Gwirith frowned as the stub of candle on his work table finally guttered and went out. The darkness was thick and velvety as he felt his way to the cupboard and took out another, fumbling for his flint and steel and lighting it. The flame flickered like a wind-tossed yellow leaf as he removed the old candle and placed the new one in the bronze holder. He had forgotten to trim the wick, and the candle flame leapt up, so that the bow that rested in the tiller stick cast fantastic leaping shadows on the wall and seemed to be drawing itself. Gwirith cut the wick in half, burning his fingers in the process and cursing volubly while sucking them to ease the smarting pain.
When he was calm again he returned to the bow. It was a new one, for Haldir as he had promised. Gwirith took it off the tillering stick and, resting the lower limb on the ground, held the upper limb and pushed the handgrip forward. The bow flexed well, but the upper limb curved a little more freely than the lower. He put the bow back on the table and worked down the lower limb, then tried again. This time both limbs drew true, and he put it back in the tillering stick and gently drew the string a few times before taking it up another notch.

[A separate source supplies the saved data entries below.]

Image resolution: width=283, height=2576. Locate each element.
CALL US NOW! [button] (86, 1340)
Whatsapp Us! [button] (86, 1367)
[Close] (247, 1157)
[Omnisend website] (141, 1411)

He stood back, wiping wood dust off his hands, and looked at the bow, curved and well shaped, submitting to the pressure on it to bend more and more. It was then that Gwirith realised his shoulders were aching, and so were the wounds Celinn had given him when they had fought the day before. He stretched his arms above his head and went outside to get a drink from the stream. He had been working all night, unable to contemplate sleep while the whispers of fear and doubt played themselves over and over in his head.
Although it was still dark outside he could smell the dawn. The water was wonderfully cool and sweet, and he sat down with his back against a tree, feeling the buzzing energy of the sap rising deep in the trunk. It was a soothing vibration, and as he relaxed he began to feel the hum of the roots deep in the earth. He had been awake for two days, and the comfort of the tree lulled him into drowsiness. He struggled to stay awake but it was as if he were encircled by strong consoling arms, and after a very few minutes, his eyes closed and he slept.

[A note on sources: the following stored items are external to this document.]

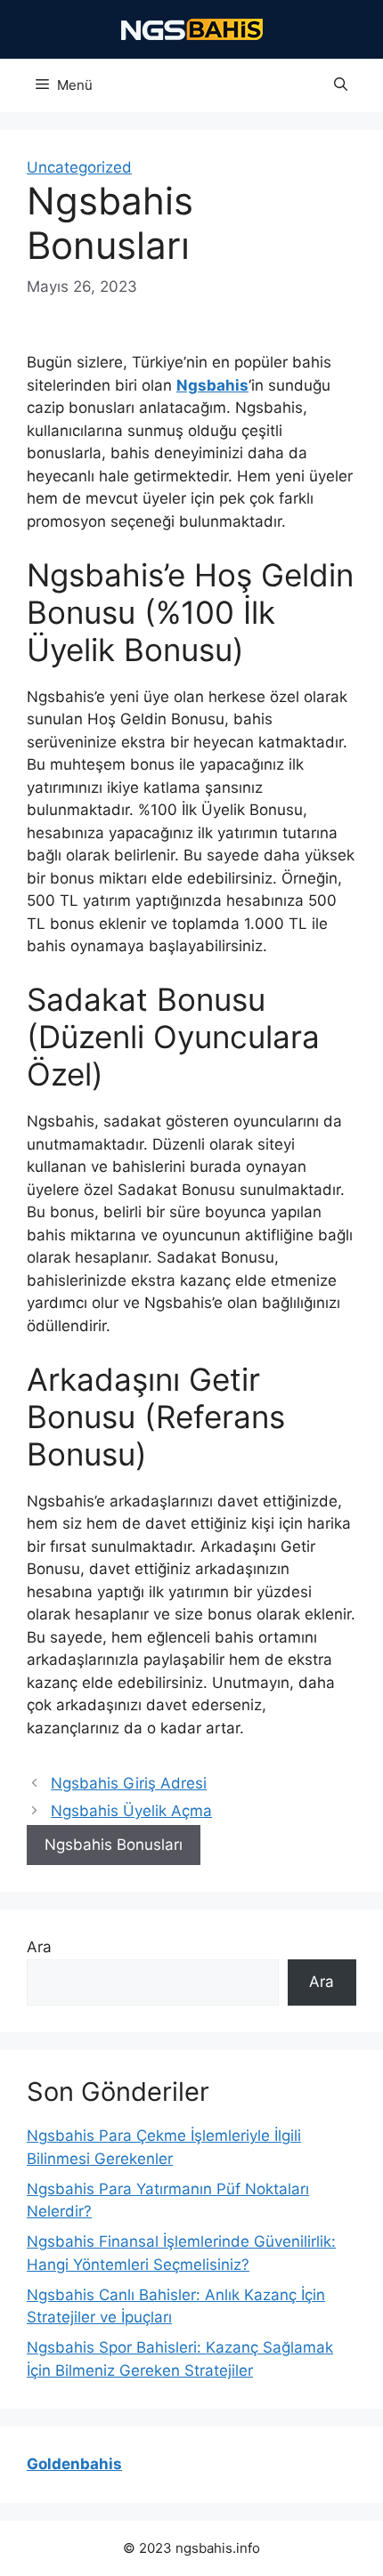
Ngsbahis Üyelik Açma (131, 1811)
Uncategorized (79, 167)
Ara (39, 1947)
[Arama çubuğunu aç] (340, 85)
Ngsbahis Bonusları (114, 1844)
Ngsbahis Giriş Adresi (129, 1783)
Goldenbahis (74, 2464)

Gwirith opened his eyes suddenly. A delicate grey dawn light was filtering through the trees, but that was not what had woken him. A sudden footfall sounded behind him and he struggled to his feet, startled.
Celinn stood there, watching him uncertainly. The sun was rising in the sky behind him, striking answering light from his hair, leaving his face in shadow. Gwirith felt his body contract and his face become tight and fixed. Seeing his expression, Celinn took a pace backwards.
‘Gwirith?’ he said softly. ‘I wondered where you were.’
Gwirith reached back and put his hands on the trunk of the tree. Something inside him was trembling, and he could not speak.
‘I thought you would have come with us,’ Celinn went on. ‘When you didn’t come, I supposed you were tired.’ He laughed, a tentative, faltering sound. ‘I couldn’t keep my eyes open. I only had one glass of miruvor, and then they had to carry me home. I’ve only just woken up.’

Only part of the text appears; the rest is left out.